Collected data entries:

"""

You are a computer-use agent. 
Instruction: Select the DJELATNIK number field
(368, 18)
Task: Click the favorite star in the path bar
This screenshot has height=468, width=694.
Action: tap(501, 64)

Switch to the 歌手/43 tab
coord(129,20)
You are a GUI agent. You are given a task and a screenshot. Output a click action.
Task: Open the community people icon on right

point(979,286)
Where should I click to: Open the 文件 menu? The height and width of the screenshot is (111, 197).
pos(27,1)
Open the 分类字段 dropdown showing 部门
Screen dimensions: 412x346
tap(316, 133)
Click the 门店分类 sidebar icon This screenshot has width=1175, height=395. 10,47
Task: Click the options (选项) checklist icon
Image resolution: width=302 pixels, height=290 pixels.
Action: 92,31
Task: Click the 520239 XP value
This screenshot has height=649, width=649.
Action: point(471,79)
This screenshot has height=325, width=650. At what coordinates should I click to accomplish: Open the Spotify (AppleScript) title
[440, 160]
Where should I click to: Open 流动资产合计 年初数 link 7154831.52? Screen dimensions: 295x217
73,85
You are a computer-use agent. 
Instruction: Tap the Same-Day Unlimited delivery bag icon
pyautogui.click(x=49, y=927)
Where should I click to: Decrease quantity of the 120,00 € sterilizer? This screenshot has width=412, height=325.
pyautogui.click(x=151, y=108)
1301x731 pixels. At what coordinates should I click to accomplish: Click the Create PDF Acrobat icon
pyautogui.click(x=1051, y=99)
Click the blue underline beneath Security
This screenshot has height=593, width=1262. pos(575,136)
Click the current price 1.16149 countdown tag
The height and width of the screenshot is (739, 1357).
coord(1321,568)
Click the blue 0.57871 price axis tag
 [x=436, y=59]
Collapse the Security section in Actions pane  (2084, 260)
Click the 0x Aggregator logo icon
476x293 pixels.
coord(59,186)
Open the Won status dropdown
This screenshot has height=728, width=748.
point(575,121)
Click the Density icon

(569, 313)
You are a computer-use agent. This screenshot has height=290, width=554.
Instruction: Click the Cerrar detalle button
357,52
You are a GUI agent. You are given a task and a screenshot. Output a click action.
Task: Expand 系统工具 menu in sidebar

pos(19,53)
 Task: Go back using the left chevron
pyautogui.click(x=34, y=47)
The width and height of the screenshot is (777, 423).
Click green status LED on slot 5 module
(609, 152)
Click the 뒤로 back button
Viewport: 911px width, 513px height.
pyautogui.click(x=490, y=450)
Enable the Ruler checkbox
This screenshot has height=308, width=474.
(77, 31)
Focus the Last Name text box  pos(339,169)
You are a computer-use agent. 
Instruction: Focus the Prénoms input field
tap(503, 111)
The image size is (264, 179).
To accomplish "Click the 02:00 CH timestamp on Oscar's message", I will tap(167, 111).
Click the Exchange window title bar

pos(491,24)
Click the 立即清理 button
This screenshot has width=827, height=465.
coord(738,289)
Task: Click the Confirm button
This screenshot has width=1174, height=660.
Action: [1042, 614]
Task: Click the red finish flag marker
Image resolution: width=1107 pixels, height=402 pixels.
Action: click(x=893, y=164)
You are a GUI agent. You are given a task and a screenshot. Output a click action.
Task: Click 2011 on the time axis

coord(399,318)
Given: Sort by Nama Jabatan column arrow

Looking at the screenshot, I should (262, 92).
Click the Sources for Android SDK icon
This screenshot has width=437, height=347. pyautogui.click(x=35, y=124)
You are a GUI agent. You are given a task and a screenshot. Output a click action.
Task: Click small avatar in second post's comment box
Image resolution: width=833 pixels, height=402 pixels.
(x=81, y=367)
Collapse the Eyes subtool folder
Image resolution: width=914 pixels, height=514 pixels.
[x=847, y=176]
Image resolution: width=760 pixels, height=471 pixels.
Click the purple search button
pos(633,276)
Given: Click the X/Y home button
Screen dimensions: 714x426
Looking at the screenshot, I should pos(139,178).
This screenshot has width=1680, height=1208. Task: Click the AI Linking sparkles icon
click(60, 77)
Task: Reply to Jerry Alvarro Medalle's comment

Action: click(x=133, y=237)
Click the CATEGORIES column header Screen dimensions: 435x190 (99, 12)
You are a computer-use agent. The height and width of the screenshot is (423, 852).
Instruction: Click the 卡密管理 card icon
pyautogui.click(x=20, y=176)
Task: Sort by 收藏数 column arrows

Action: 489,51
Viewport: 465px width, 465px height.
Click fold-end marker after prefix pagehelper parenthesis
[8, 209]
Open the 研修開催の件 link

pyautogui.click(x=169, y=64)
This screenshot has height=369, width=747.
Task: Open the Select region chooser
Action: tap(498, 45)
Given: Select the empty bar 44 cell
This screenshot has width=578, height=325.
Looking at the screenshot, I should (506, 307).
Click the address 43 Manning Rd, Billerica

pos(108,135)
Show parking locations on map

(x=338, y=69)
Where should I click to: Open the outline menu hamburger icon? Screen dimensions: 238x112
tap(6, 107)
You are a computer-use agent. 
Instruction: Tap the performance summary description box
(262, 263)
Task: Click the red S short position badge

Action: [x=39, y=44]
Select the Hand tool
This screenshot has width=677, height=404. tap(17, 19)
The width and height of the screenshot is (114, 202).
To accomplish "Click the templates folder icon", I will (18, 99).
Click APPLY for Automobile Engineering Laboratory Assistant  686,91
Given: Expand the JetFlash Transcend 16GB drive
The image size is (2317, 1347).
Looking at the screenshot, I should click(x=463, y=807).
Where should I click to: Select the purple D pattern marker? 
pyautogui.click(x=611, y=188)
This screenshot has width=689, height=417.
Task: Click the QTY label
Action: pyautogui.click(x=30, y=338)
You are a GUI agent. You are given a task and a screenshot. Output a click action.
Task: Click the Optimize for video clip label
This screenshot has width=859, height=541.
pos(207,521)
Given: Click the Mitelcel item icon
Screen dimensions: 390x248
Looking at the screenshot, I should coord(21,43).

"""

EXERCISE PROMPT:
Please return the records above in their exact form.

RESULT OF THE TASK:
You are a computer-use agent. 
Instruction: Select the DJELATNIK number field
(368, 18)
Task: Click the favorite star in the path bar
This screenshot has height=468, width=694.
Action: tap(501, 64)

Switch to the 歌手/43 tab
coord(129,20)
You are a GUI agent. You are given a task and a screenshot. Output a click action.
Task: Open the community people icon on right

point(979,286)
Where should I click to: Open the 文件 menu? The height and width of the screenshot is (111, 197).
pos(27,1)
Open the 分类字段 dropdown showing 部门
Screen dimensions: 412x346
tap(316, 133)
Click the 门店分类 sidebar icon This screenshot has width=1175, height=395. 10,47
Task: Click the options (选项) checklist icon
Image resolution: width=302 pixels, height=290 pixels.
Action: 92,31
Task: Click the 520239 XP value
This screenshot has height=649, width=649.
Action: point(471,79)
This screenshot has height=325, width=650. At what coordinates should I click to accomplish: Open the Spotify (AppleScript) title
[440, 160]
Where should I click to: Open 流动资产合计 年初数 link 7154831.52? Screen dimensions: 295x217
73,85
You are a computer-use agent. 
Instruction: Tap the Same-Day Unlimited delivery bag icon
pyautogui.click(x=49, y=927)
Where should I click to: Decrease quantity of the 120,00 € sterilizer? This screenshot has width=412, height=325.
pyautogui.click(x=151, y=108)
1301x731 pixels. At what coordinates should I click to accomplish: Click the Create PDF Acrobat icon
pyautogui.click(x=1051, y=99)
Click the blue underline beneath Security
This screenshot has height=593, width=1262. pos(575,136)
Click the current price 1.16149 countdown tag
The height and width of the screenshot is (739, 1357).
coord(1321,568)
Click the blue 0.57871 price axis tag
 [x=436, y=59]
Collapse the Security section in Actions pane  (2084, 260)
Click the 0x Aggregator logo icon
476x293 pixels.
coord(59,186)
Open the Won status dropdown
This screenshot has height=728, width=748.
point(575,121)
Click the Density icon

(569, 313)
You are a computer-use agent. This screenshot has height=290, width=554.
Instruction: Click the Cerrar detalle button
357,52
You are a GUI agent. You are given a task and a screenshot. Output a click action.
Task: Expand 系统工具 menu in sidebar

pos(19,53)
 Task: Go back using the left chevron
pyautogui.click(x=34, y=47)
The width and height of the screenshot is (777, 423).
Click green status LED on slot 5 module
(609, 152)
Click the 뒤로 back button
Viewport: 911px width, 513px height.
pyautogui.click(x=490, y=450)
Enable the Ruler checkbox
This screenshot has height=308, width=474.
(77, 31)
Focus the Last Name text box  pos(339,169)
You are a computer-use agent. 
Instruction: Focus the Prénoms input field
tap(503, 111)
The image size is (264, 179).
To accomplish "Click the 02:00 CH timestamp on Oscar's message", I will tap(167, 111).
Click the Exchange window title bar

pos(491,24)
Click the 立即清理 button
This screenshot has width=827, height=465.
coord(738,289)
Task: Click the Confirm button
This screenshot has width=1174, height=660.
Action: [1042, 614]
Task: Click the red finish flag marker
Image resolution: width=1107 pixels, height=402 pixels.
Action: click(x=893, y=164)
You are a GUI agent. You are given a task and a screenshot. Output a click action.
Task: Click 2011 on the time axis

coord(399,318)
Given: Sort by Nama Jabatan column arrow

Looking at the screenshot, I should (262, 92).
Click the Sources for Android SDK icon
This screenshot has width=437, height=347. pyautogui.click(x=35, y=124)
You are a GUI agent. You are given a task and a screenshot. Output a click action.
Task: Click small avatar in second post's comment box
Image resolution: width=833 pixels, height=402 pixels.
(x=81, y=367)
Collapse the Eyes subtool folder
Image resolution: width=914 pixels, height=514 pixels.
[x=847, y=176]
Image resolution: width=760 pixels, height=471 pixels.
Click the purple search button
pos(633,276)
Given: Click the X/Y home button
Screen dimensions: 714x426
Looking at the screenshot, I should pos(139,178).
This screenshot has width=1680, height=1208. Task: Click the AI Linking sparkles icon
click(60, 77)
Task: Reply to Jerry Alvarro Medalle's comment

Action: click(x=133, y=237)
Click the CATEGORIES column header Screen dimensions: 435x190 (99, 12)
You are a computer-use agent. The height and width of the screenshot is (423, 852).
Instruction: Click the 卡密管理 card icon
pyautogui.click(x=20, y=176)
Task: Sort by 收藏数 column arrows

Action: 489,51
Viewport: 465px width, 465px height.
Click fold-end marker after prefix pagehelper parenthesis
[8, 209]
Open the 研修開催の件 link

pyautogui.click(x=169, y=64)
This screenshot has height=369, width=747.
Task: Open the Select region chooser
Action: tap(498, 45)
Given: Select the empty bar 44 cell
This screenshot has width=578, height=325.
Looking at the screenshot, I should (506, 307).
Click the address 43 Manning Rd, Billerica

pos(108,135)
Show parking locations on map

(x=338, y=69)
Where should I click to: Open the outline menu hamburger icon? Screen dimensions: 238x112
tap(6, 107)
You are a computer-use agent. 
Instruction: Tap the performance summary description box
(262, 263)
Task: Click the red S short position badge

Action: [x=39, y=44]
Select the Hand tool
This screenshot has width=677, height=404. tap(17, 19)
The width and height of the screenshot is (114, 202).
To accomplish "Click the templates folder icon", I will (18, 99).
Click APPLY for Automobile Engineering Laboratory Assistant  686,91
Given: Expand the JetFlash Transcend 16GB drive
The image size is (2317, 1347).
Looking at the screenshot, I should click(x=463, y=807).
Where should I click to: Select the purple D pattern marker? 
pyautogui.click(x=611, y=188)
This screenshot has width=689, height=417.
Task: Click the QTY label
Action: pyautogui.click(x=30, y=338)
You are a GUI agent. You are given a task and a screenshot. Output a click action.
Task: Click the Optimize for video clip label
This screenshot has width=859, height=541.
pos(207,521)
Given: Click the Mitelcel item icon
Screen dimensions: 390x248
Looking at the screenshot, I should coord(21,43).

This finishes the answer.